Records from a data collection
※ ※ ※

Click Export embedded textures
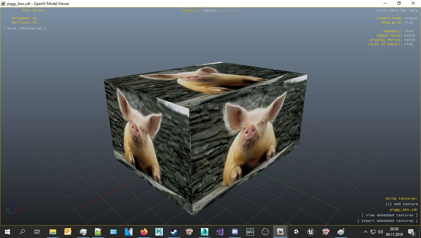click(387, 221)
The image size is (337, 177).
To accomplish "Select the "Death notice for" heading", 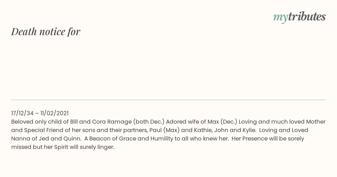I will coord(46,31).
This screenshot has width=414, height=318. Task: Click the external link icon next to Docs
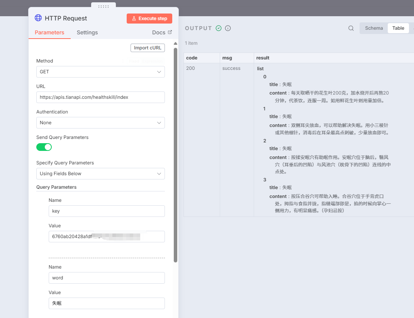click(170, 32)
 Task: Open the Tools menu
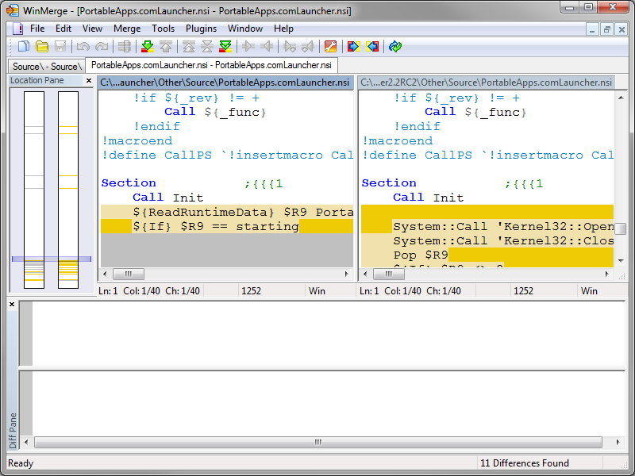tap(164, 29)
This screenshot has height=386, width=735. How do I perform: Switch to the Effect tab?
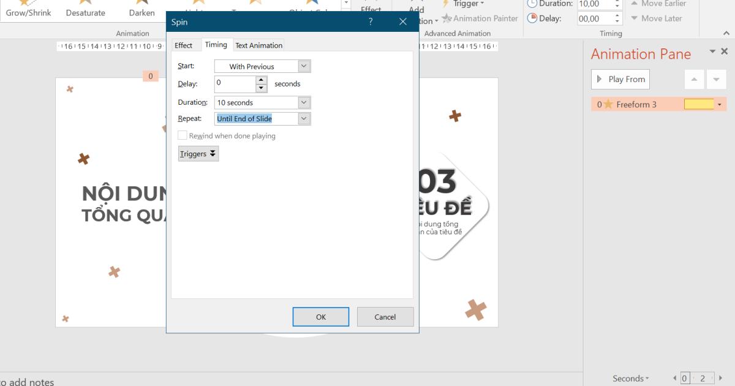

※ ※ ※

Work required
Beginning with the line that holds "Task: Open the Tools menu", return each line through the end of the records above exactly. Do not include pictures.

Task output
 Task: Open the Tools menu
tap(164, 29)
This screenshot has height=386, width=735. How do I perform: Switch to the Effect tab?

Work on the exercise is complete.